The eighteenth floor was completely gutted for renovation, and he went there gratefully, happy to be alone. But soon the emptiness of the floor and the strange shadows cast by the boxes and crates lying around began to get to him. He heard noises, and imagined a dancing foot, a legion of dancing feet, kicking things around, marching right up to him—
He swung around as the elevator door suddenly opened. Nobody got off. After a moment the doors closed again, and the arrival light over the opening went out. There was dusty silence for a moment, and then as Lansing turned to get back to work something moved.
He distinctly saw it, a severed foot scooting around a crate by the elevator, and out of sight. He began to shake and his body went numb, as if two giant icy hands had grabbed him. There was a scratching sound, and then the sound of a moving ballet slipper.
Lansing went rigid. The shuffling got louder, and then he saw a foot with a slipper on it appear from behind the crate.
Suddenly the elevator doors opened again, and the foot ran behind a box. Morelli stepped out into the room.

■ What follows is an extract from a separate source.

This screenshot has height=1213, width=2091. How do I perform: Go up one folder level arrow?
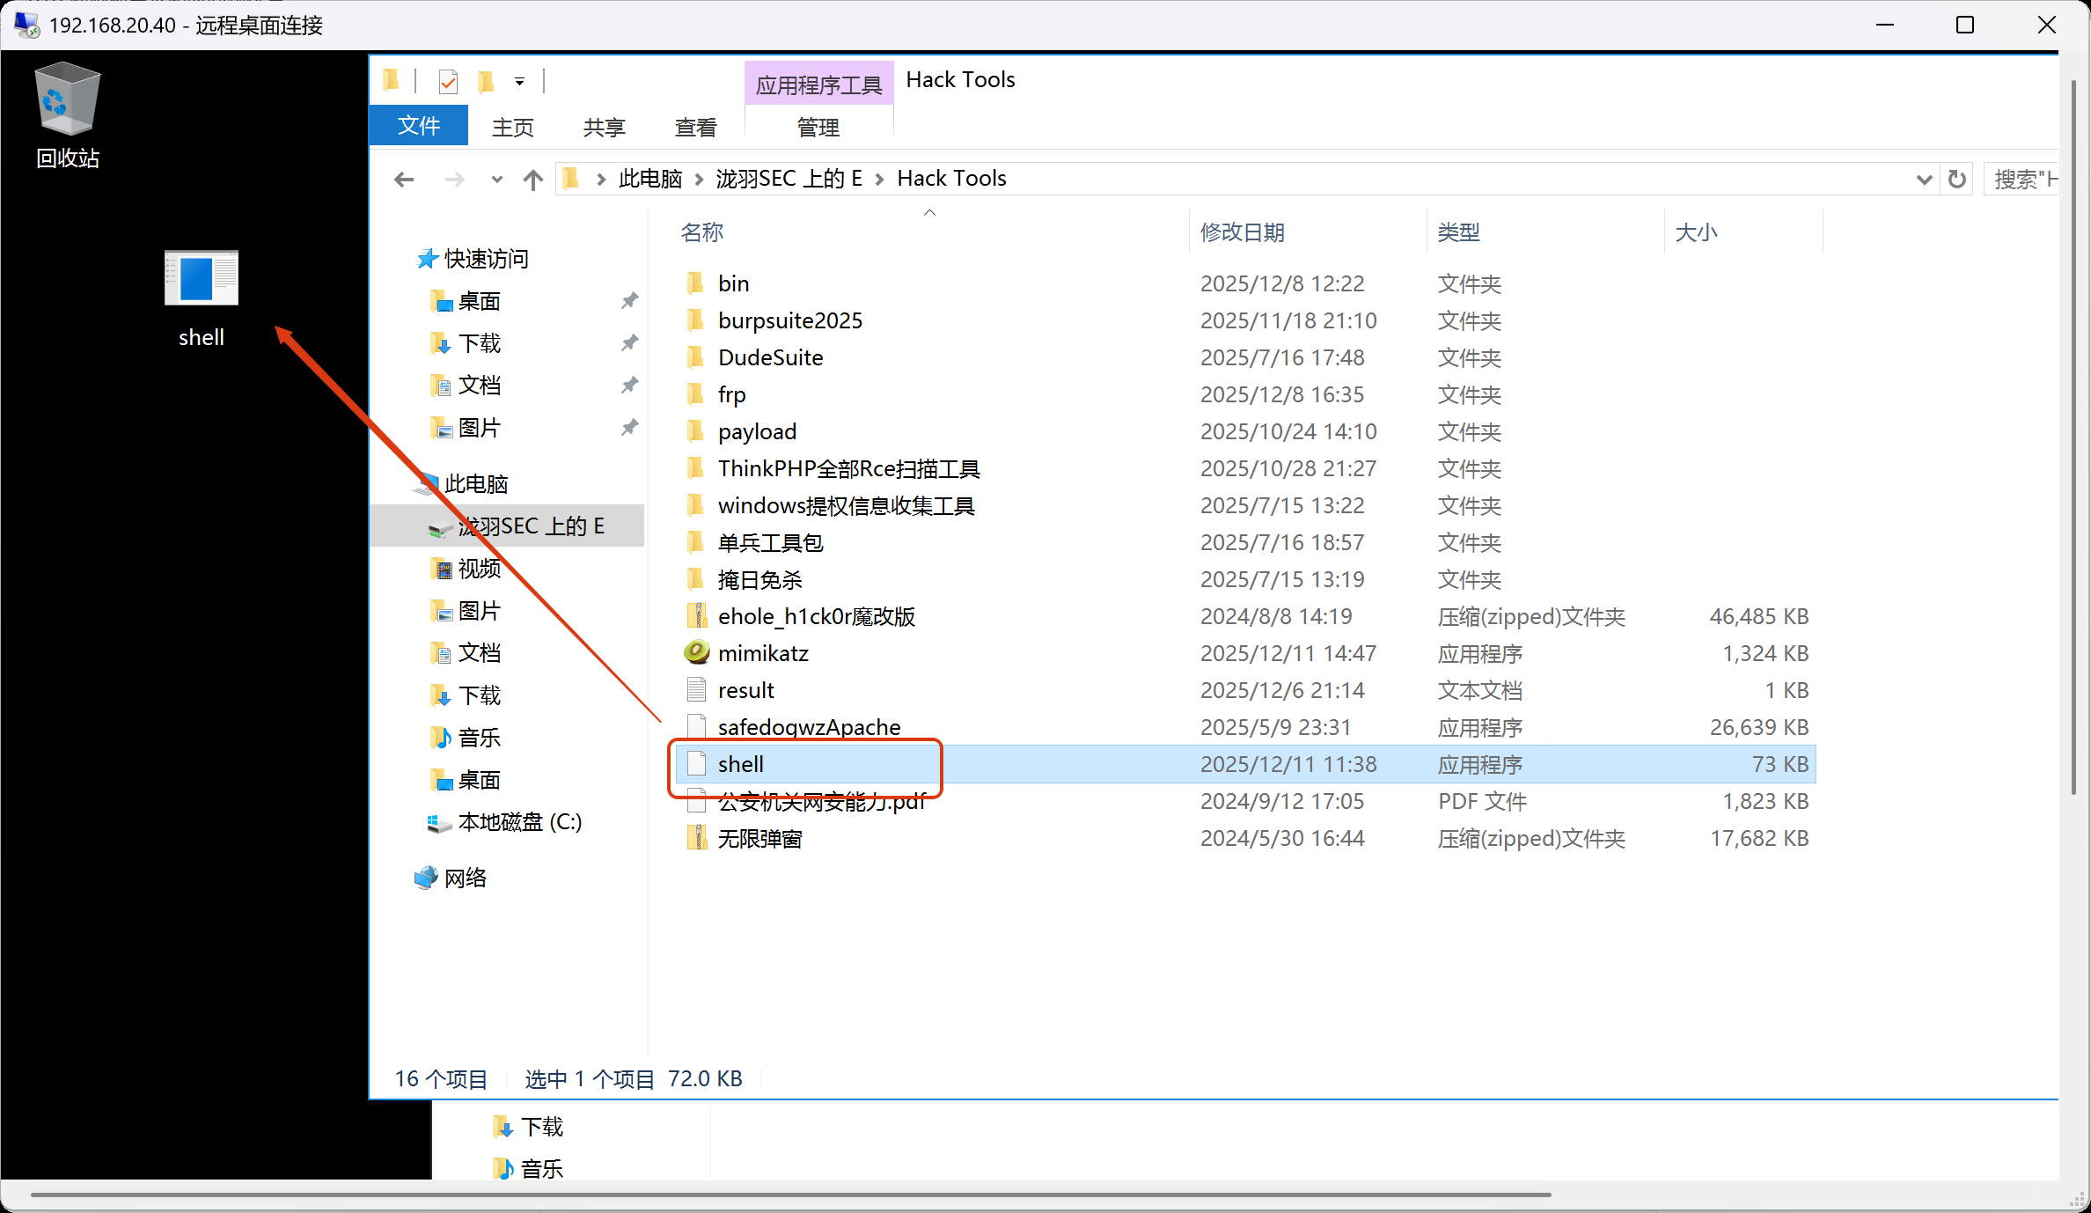532,180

“Hey kid,” he said, and then he saw Lansing standing frozen. “What’s wrong?”
“The foot!” Lansing said.
“What?”
“Don’t you hear the dancing?” He felt
as if he would faint.
“Kid, go home early. Right now. Whatever’s wrong, flush it out and come back tomorrow ready to work. I don’t want a sick guy on the job, makes me look like a lousy foreman. Believe me, you don’t look so good.”
“I—” He nodded. “Okay.”
He got in the most crowded subway car on the train and looked straight ahead all the way home. He was afraid that if he looked down he would see the foot in front of him. He thought he heard the rap-shuffle of it walking, but he refused to look. There was a light kick at the cuff of his pants just before his stop, but still he gritted his teeth and stared straight ahead.
He ran to his apartment and bolted the door, stuffing towels underneath the sill. He heard tiny footsteps outside. He slammed the windows shut, and double-locked the window leading to the fire escape, pulling down the shade. He sat on the bed in the corner of the room and pulled up his knees, closing his eyes tight.